I am not a usual frequenter of South Korean films, or particularly enthusiastic when it comes to horror/thrillers, because of my personal stereotype that Korean films are usually sappy love stories about forbidden love or familial rivalries and that horror or thriller films usually focus on jumpscares than the plot itself. Those were the reasons why I stayed away from them for so long. However, the experience I got from Train to Busan, may have changed my mind about Korean films.
Directed by Yeon Sang-ho, Train to Busan is an action-thriller about a zombie apocalypse unraveling as a train leaves on its presumely-final journey towards Busan, the last safe place in South Korea. Immediately, the film Snowpiercer, an English-South Korean film involving a train as well, came to my mind. Similarly, the survivors on board the film’s train had to fight or escape through the train carriages for survival, but with zombies this time round. The zombies are no easy feat to destroy too, as they move and infect fast (World War Z-fast). So, I guess you could say that on the surface, this film is like Snowpiercer meets World War Z.

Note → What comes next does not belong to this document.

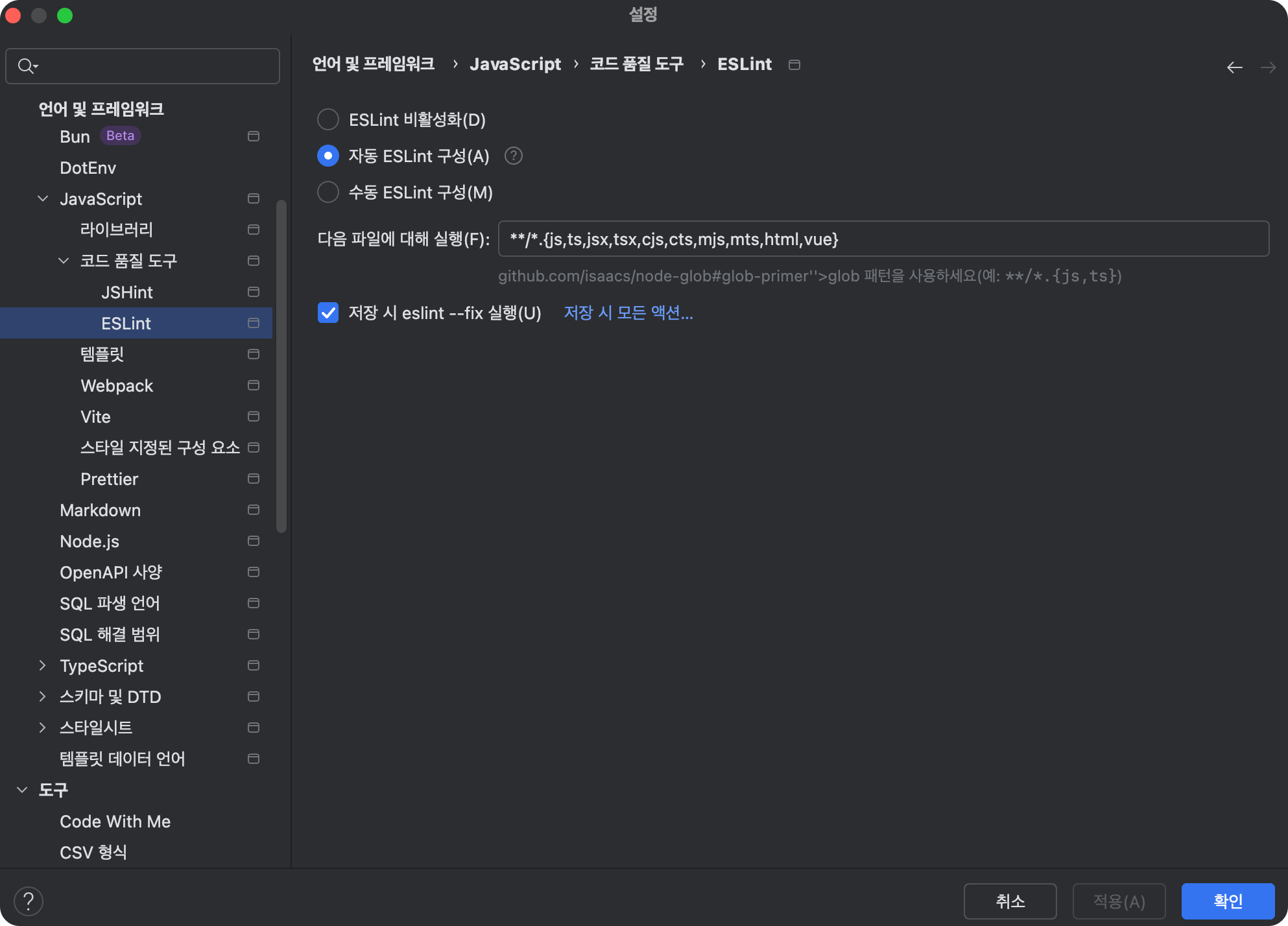
Task: Click the search magnifier icon in the search field
Action: (x=27, y=66)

Train to Busan defies typical action-thiller expectations with its magnificent narrative, though. Yeon’s film is more than just a plot to get the survivors of the train to Busan. It does not just question humanity’s survival in an apocalyptic world, it questions the human part that gives the word humanity its meaning, on a Nietzschen-level. Pitting humans against monsters, or “monsters” against monsters, Yeon balances between South Korean films’ trademark heartstrings-tugging narratives and Hollywood’s trademark thrills and action to deliver a masterpiece that puts past zombie films to shame (looking at you, World War Z).
While the film jumps relatively quickly into the main zombie-surviving plot, it is marred by its inconsistent pacing. I was exhausted after the tension and action leading up to the first false climax, but the film satisfies you with a final climatic end that is sure to bring tears to all viewers. But this is really nit-picking already.
Overall, Train to Busan is not the typical South Korean film, nor is it a typical zombie film. Its fine balance between drama and thrills makes sure that viewers leave the theatres with heart-wrenching and heart-pumping experience.